Ihre Aufgaben:
A: Als was bezeichnet der Textauszug über den Garten diesen anstelle eines Rückzugsorts?
B: Setzen Sie den Textauszug über den Garten im Anschluss an seinen letzten Satz fort.

Textauszug:
Was, wenn er zum Klassenzimmer der Zukunft wird – zum Spielfeld für Ideen, zur Bühne für Selbstwirksamkeit, zum Trainingscamp für echte Verbundenheit? In einer Welt, die immer digitaler, schneller und komplexer wird, bietet der Garten einen radikal einfachen Gegenentwurf: Erde unter den Fingern, Zeit im eigenen Rhythmus, Lernen im Tun. Dieser Artikel ist eine Einladung, unsere Vorstellung von Bildung, Arbeit und Gemeinschaft neu zu denken – vom Boden aus.
Gastbeitrag von Ing. Matthias Jünger, MBA , garden-shop.at | 08.05.2025
Warum der Garten mehr ist als ein Rückzugsort
Früher war der Garten für mich einfach nur… naja, ein Ort zum „Werkeln“. Ein bisschen Unkraut jäten, ein bisschen Salat pflanzen, ab und zu meditativ den Rasen mähen. Aber irgendwann – wahrscheinlich mit der ersten eigenen Tomatenpflanze, die ich aus einem fast vergessenen Samen großgezogen habe – ist mir klar geworden: Der Garten ist kein Rückzugsort. Er ist ein Resonanzraum. Da draußen, zwischen Erde und Blattwerk, wächst nicht nur Gemüse – da wächst auch mein Blick auf die Welt. Und dieser Blick hat sich seither immer weiter geöffnet.

Erfasste Daten:
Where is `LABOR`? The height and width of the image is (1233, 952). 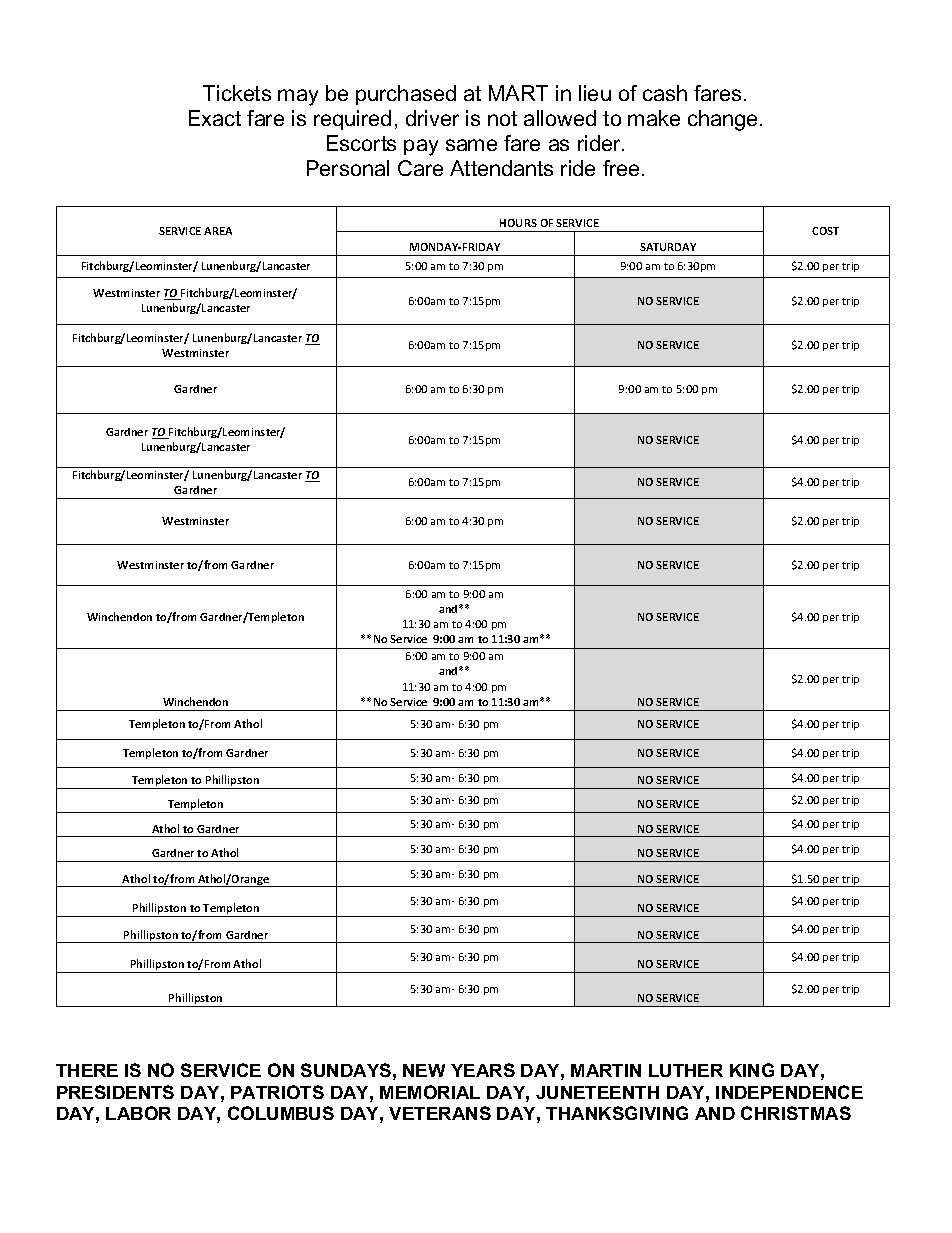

Ergebnisse je Aufgabe:
A: Als Resonanzraum.

B:
Was der Garten mir beigebracht hat? Geduld. Und dass es keine App für Wachstum gibt. Kein Shortcut. Wenn du heute säst, wirst du nicht morgen ernten – vielleicht nicht mal nächsten Monat. Aber du wirst lernen, genau hinzuschauen. Auf feuchte Erde. Auf welkende Blätter. Auf kleine Wunder, die in aller Stille geschehen. Dieser stille Dialog mit der Natur ist wie ein Gegenmittel zur Dauerüberforderung, die uns der Alltag oft um die Ohren schlägt. Der Garten macht leise – aber wach.
Ich glaube: Der Garten ist ein Gegenentwurf zur Reizüberflutung. Statt Dopamin auf Knopfdruck gibt’s hier Demut im Dreck. Und genau das macht ihn so zukunftstauglich. Während draußen die Welt sich immer schneller dreht, bietet der Garten einen Ort, wo man Prinzipien wie Kreislaufwirtschaft, Achtsamkeit und Selbstverantwortung ganz praktisch erlebt – nicht als Buzzwords, sondern als Handgriffe. Er wird so zum Lernfeld, zum Spielplatz, zum Experimentierraum. Und zur Einladung: sich wieder als Teil eines großen Ganzen zu begreifen – statt als getriebener Einzelkämpfer.

Abbildung 1: Ein kleines Korn, ein großer Anfang © Markus Spiske / unsplash.com (2020)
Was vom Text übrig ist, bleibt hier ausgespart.